森里海の色
木版画が彩る世界「ヤマハギ」

秋の七草、というには気が早い気もしますが、暦の上ではもう秋、ハギの季節です。


 
二十四節気は処暑、「陽気とどまりて、初めて退きやまむとすれば也」とされる頃、つまり暑さが峠を越えて涼しくなる頃、のはずだけど、どう控えめに見ても暑い。エアコン室外機からの熱波でさらに暑い。秋はどこにいってしまったのだろう。

ハギは秋の七草の一つで、万葉集で詠われた花のなかで最も多い。梅の歌が多いイメージがあるが、それ以上にハギが多く詠われている、つまり古くはハギがしたしまれていた証左だろう。ハギの花見をする和歌もある。

けれど現代でハギに注目する人は少ない。報道やSNSにハギが出てくることはめったに無い(僕がハギに気を配っていないだけかもしれないが)

ハギは滅んだわけでもないのに、どうして下火になったのか。

ガーデニングに使わない(つまり売れないから?

有用植物としての価値がないから?

いや、そもそも目にする機会が少ないから、ではなかろうか。

ハギはパイオニア植物で、山火事や崩落などの、自然の撹乱で荒れ地になったところに生えてくる。開発中の住宅地なんかにも、ハギの仲間がよく生えている。ハギはマメ科で、根粒菌と矯正して痩せた土地でも育ち、そうして土を肥やすことで、後に続く植物が出てくる。まさにパイオニア。

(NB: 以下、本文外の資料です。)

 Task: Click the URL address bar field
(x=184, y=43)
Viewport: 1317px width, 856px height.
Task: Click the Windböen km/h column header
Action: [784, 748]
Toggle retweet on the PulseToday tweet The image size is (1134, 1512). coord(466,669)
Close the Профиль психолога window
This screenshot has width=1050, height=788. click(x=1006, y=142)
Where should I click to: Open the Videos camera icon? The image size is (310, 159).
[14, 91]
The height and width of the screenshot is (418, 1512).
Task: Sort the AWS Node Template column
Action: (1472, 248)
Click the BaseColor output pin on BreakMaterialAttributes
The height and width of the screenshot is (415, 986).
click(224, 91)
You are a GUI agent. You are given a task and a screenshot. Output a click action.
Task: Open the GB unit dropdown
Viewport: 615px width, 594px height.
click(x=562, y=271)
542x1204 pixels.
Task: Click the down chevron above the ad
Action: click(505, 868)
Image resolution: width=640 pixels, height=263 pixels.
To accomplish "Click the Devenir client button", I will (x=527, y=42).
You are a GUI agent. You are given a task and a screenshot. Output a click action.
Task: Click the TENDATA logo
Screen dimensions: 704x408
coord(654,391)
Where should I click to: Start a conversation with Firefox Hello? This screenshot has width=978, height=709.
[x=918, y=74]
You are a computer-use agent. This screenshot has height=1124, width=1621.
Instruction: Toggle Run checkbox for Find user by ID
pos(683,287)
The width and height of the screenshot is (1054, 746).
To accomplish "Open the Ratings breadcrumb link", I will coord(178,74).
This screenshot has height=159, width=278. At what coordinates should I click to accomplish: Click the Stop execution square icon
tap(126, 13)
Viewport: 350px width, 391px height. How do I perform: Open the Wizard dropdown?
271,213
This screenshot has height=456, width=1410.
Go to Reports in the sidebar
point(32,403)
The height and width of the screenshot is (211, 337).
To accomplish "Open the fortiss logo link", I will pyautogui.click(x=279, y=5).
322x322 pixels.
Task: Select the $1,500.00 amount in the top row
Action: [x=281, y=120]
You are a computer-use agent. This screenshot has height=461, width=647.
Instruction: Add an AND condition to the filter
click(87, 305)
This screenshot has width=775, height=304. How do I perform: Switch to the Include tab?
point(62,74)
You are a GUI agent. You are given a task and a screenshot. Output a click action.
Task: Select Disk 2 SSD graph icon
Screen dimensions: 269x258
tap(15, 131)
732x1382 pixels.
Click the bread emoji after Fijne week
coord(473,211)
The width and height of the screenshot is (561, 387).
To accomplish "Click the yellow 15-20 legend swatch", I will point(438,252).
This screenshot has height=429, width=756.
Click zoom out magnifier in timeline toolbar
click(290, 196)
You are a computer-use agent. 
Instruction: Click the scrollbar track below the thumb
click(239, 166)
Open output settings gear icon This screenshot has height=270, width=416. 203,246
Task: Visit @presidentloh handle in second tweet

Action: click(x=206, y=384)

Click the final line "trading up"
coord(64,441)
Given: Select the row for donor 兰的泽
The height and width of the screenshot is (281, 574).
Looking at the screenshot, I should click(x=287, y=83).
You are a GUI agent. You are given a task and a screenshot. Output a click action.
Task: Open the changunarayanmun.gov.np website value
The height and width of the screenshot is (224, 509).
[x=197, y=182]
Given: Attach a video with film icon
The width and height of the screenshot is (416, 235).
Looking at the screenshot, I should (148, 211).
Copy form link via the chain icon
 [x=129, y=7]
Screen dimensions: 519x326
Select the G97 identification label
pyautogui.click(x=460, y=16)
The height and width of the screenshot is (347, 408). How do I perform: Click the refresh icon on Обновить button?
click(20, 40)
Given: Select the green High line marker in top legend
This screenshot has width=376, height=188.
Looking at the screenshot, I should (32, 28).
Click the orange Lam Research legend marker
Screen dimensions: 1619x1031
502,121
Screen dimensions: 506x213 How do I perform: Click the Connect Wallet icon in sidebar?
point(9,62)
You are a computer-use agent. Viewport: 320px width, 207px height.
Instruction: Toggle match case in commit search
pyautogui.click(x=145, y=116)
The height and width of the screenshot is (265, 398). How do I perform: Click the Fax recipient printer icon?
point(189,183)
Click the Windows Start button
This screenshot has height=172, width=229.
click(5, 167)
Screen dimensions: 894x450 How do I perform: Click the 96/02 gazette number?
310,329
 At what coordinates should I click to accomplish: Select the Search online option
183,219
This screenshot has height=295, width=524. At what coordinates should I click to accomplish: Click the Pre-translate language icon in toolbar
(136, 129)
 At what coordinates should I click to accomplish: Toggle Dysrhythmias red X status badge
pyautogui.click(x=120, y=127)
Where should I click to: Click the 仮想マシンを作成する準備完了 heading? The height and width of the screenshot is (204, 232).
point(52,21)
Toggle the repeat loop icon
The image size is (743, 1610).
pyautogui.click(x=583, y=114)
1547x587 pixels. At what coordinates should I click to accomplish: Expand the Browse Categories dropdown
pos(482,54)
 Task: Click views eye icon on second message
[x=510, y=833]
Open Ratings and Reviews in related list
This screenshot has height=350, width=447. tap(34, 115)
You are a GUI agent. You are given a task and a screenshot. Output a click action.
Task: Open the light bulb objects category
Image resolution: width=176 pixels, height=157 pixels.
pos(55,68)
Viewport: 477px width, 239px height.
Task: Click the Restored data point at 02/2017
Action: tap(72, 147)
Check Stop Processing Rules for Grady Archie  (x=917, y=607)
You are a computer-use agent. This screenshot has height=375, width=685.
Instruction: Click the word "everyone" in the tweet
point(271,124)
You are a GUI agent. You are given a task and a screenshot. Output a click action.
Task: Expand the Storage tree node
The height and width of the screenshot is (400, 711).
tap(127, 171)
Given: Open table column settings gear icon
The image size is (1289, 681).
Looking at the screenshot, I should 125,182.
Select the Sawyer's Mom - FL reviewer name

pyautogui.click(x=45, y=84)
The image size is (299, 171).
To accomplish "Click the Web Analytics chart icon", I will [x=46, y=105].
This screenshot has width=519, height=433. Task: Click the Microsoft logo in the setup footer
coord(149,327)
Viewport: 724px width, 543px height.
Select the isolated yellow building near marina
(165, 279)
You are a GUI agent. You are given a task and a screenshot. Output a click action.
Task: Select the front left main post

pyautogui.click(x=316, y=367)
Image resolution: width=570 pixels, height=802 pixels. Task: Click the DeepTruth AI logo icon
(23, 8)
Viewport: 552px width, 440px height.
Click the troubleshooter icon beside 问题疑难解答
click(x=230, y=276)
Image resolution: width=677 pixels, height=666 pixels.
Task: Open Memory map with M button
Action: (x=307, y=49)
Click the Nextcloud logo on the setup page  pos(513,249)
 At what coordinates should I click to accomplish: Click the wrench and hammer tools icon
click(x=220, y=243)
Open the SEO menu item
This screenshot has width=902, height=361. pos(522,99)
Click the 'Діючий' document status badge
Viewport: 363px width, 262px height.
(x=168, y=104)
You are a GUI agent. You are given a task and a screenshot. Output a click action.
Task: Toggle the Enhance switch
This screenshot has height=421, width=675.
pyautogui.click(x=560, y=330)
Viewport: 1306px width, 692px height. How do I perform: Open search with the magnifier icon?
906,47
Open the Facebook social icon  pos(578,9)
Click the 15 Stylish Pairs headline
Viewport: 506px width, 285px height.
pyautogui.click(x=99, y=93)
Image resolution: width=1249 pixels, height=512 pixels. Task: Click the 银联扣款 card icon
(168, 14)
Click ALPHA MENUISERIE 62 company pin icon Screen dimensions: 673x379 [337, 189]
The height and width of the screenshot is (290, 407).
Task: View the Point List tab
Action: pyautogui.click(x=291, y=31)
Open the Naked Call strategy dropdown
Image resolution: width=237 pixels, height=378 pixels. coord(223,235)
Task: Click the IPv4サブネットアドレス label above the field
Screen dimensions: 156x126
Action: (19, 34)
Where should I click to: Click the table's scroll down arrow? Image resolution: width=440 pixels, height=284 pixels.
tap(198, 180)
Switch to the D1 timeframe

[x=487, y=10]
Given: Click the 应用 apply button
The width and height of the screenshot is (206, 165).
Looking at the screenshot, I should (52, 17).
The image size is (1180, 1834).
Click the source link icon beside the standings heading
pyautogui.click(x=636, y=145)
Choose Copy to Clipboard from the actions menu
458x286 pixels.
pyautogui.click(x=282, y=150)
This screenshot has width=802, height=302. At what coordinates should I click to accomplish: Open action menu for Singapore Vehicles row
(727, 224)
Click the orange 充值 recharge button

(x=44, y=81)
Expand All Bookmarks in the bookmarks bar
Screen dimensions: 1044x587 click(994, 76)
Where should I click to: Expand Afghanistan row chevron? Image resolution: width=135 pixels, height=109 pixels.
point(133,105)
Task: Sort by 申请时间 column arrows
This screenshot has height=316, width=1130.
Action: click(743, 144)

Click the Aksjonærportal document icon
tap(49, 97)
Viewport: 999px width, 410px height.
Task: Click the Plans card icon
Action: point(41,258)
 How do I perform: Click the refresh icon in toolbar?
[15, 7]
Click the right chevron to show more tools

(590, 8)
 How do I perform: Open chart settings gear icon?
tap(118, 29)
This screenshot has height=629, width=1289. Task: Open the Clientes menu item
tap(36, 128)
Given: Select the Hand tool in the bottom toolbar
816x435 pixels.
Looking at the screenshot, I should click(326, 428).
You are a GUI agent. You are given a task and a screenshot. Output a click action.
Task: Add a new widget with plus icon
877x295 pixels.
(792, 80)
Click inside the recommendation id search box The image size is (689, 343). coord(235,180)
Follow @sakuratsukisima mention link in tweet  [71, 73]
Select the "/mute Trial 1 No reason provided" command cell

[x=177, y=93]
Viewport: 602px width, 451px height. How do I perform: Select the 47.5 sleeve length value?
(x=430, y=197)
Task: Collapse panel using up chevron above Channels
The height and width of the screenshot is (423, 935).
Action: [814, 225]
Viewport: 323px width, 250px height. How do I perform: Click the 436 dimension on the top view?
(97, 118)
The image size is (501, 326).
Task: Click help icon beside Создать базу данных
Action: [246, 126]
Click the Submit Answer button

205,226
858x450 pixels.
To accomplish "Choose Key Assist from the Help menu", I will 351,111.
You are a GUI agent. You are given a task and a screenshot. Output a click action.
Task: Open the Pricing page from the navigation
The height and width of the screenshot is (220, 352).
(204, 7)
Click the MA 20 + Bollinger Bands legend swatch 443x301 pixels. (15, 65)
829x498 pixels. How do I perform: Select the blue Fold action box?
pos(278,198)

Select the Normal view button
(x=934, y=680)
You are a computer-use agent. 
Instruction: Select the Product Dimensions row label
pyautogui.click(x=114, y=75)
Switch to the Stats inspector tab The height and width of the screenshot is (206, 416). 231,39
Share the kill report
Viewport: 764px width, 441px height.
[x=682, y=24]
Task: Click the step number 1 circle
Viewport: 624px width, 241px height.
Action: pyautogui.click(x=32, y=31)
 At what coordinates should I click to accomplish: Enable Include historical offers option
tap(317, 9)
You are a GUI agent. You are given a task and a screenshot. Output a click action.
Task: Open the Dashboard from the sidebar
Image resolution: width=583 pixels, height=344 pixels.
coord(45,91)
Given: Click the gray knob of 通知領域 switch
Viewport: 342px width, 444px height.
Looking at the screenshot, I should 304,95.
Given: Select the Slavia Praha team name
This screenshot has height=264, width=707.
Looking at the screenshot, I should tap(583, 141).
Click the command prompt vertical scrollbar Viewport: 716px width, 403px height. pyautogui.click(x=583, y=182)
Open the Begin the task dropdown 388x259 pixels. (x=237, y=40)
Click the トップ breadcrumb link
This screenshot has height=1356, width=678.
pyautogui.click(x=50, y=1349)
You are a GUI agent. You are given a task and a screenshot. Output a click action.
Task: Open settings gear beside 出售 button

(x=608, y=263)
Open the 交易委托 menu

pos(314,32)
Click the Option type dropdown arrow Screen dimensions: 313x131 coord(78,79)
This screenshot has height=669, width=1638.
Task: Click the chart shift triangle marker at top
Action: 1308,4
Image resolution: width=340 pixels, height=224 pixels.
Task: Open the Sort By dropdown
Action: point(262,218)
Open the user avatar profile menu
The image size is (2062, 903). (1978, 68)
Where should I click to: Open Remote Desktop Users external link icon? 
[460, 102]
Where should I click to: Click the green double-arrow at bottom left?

万葉の頃は、治水や護岸が今とはぜんぜん違うから、自然撹乱はずっと多かったに違いない。当たり前に身の回りにあるものだから、歌にも詠まれてきたのだろう。

現代では、ハギがゆっくり荒れ地を豊かにするようなプロセスにつきあう余裕がなくなっている。
もうちょっと涼しかったら、ハギの花見もしてみたいなあ。